This article describes a methodology for the optimization of a bottoming cycle as a waste heat recovering system in vehicles. The methodology is applied to two particular cases in order to evaluate the preliminary energetic and technical feasibility of the implementation of a bottoming cycle in a heavy duty diesel (HDD) engine considering two different criteria. Initially, a study of the different waste heat sources of the engine is described. In this study, the power and exergy of each heat source is quantified, in order to evaluate which sources are suitable to be used in the bottoming cycle.

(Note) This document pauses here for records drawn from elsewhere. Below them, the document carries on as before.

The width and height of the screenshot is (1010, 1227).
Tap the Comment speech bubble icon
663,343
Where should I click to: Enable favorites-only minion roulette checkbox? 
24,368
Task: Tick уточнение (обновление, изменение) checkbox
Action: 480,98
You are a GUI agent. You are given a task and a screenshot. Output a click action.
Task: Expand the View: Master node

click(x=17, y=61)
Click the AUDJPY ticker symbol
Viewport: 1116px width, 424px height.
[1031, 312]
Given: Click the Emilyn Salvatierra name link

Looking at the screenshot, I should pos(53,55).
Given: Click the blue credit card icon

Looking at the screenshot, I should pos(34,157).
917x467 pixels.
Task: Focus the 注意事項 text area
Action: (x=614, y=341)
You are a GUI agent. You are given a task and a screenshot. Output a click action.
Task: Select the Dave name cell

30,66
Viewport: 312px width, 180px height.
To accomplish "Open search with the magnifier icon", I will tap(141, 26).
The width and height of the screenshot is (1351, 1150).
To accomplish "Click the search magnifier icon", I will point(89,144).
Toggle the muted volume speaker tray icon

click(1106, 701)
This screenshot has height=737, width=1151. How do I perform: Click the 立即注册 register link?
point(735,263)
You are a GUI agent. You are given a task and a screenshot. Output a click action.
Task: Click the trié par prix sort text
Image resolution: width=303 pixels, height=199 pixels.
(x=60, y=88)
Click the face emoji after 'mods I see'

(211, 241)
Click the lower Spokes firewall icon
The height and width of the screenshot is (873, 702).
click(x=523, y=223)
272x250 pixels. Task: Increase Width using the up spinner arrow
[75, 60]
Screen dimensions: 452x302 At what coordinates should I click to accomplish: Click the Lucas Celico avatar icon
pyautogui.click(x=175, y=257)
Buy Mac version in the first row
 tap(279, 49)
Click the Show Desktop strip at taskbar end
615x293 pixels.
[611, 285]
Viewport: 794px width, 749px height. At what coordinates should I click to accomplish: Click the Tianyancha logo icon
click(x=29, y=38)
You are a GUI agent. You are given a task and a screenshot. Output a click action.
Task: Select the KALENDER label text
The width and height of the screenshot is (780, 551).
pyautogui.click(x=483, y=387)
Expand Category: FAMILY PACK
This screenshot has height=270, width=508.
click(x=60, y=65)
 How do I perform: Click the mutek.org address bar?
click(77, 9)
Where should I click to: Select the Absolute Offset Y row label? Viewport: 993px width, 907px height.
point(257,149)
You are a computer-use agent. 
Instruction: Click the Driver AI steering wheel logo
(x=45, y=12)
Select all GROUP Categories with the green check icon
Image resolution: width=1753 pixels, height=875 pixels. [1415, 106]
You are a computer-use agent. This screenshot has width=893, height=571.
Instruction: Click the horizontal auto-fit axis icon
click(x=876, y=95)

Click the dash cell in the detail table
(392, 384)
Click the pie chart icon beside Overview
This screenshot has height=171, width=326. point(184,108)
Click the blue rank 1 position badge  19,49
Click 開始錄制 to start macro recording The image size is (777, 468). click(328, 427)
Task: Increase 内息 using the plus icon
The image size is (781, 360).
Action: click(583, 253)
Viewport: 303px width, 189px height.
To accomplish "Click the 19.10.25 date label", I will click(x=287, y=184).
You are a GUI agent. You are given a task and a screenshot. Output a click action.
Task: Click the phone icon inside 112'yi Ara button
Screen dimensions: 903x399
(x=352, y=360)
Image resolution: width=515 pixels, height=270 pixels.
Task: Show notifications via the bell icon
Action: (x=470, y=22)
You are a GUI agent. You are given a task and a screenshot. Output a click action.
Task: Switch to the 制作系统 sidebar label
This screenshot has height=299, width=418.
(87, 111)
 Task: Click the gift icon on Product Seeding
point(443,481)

The optimum working fluids to run the cycles are selected (water and R245fa). Then, the ideal Rankine cycle is optimized for the two different working fluids and different sets of heat sources (all the available heat sources and the sources with high exergy respectively) throughout the engine operating range, reaching a maximum improvement of 15% of the fuel consumption of the engine. Later, a study of the minimum temperature difference between the hot and cold flow of the heat exchangers is described. The improvements in fuel consumption and the size of the installed heat exchanger are related to this temperature difference. Finally, the non-ideal behavior of the machines (pump and expander) is analyzed, obtaining a maximum improvement of 10% in brake specific fuel consumption (bsfc).

Suggested Citation

  • Macián, V. & Serrano, J.R. & Dolz, V. & Sánchez, J., 2013. "Methodology to design a bottoming Rankine cycle, as a waste energy recovering system in vehicles. Study in a HDD engine," Applied Energy, Elsevier, vol. 104(C), pages 758-771.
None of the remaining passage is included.